Passage provided:
[BEGIN]

Keras by default resets the memory of the recurrent network. In some cases we would like to enable statefulness, so the input of the following iteration is fed with the previous state of the network. This can be done specifying `stateful=True` in the layer constructor.

We are going to see how a RNN can be used in text classification task and compare the performance of three basic structures: LSTM, GRU and Bidirectional LSTM. Although we have to set our data ready to use in Keras. Keras has a module with some standard datasets, in our case we will work with the sentiment analysis task of the IMDB reviews dataset.

### IMDB sentiment analysis task.

[END]

Instruction A:
In the records, from the line containing "853x704 pixels. How" through the end of the records, substitute "Directive" for "Instruction" and give those lines again with nothing else changed.
The records have no connection to the Keras passage.

Supplied records:
[BEGIN]

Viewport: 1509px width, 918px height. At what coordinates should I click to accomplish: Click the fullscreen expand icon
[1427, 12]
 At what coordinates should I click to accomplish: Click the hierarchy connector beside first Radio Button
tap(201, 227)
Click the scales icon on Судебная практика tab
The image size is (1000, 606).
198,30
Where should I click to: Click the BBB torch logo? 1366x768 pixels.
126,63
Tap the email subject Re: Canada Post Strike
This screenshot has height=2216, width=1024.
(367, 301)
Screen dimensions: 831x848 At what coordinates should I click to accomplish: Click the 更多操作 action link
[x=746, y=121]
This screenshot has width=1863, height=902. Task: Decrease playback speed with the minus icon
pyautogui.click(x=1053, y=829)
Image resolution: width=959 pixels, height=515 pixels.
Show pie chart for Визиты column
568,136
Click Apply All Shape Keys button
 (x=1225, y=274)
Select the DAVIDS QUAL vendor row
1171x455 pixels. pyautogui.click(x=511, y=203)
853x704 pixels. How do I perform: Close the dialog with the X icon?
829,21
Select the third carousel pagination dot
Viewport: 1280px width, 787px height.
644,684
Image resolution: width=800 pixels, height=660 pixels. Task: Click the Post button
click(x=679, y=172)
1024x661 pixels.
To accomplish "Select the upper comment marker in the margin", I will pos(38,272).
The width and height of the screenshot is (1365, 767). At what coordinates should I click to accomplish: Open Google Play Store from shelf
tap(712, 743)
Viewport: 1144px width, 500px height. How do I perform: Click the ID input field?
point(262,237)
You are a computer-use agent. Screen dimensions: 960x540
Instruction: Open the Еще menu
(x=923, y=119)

[END]

Instruction B:
Reproduce the entire passage on recurrent networks in Keras word for word.

Full answer A:
853x704 pixels. How do I perform: Close the dialog with the X icon?
829,21
Select the third carousel pagination dot
Viewport: 1280px width, 787px height.
644,684
Image resolution: width=800 pixels, height=660 pixels. Task: Click the Post button
click(x=679, y=172)
1024x661 pixels.
To accomplish "Select the upper comment marker in the margin", I will pos(38,272).
The width and height of the screenshot is (1365, 767). At what coordinates should I click to accomplish: Open Google Play Store from shelf
tap(712, 743)
Viewport: 1144px width, 500px height. How do I perform: Click the ID input field?
point(262,237)
You are a computer-use agent. Screen dimensions: 960x540
Directive: Open the Еще menu
(x=923, y=119)

Full answer B:
Keras by default resets the memory of the recurrent network. In some cases we would like to enable statefulness, so the input of the following iteration is fed with the previous state of the network. This can be done specifying `stateful=True` in the layer constructor.

We are going to see how a RNN can be used in text classification task and compare the performance of three basic structures: LSTM, GRU and Bidirectional LSTM. Although we have to set our data ready to use in Keras. Keras has a module with some standard datasets, in our case we will work with the sentiment analysis task of the IMDB reviews dataset.

### IMDB sentiment analysis task.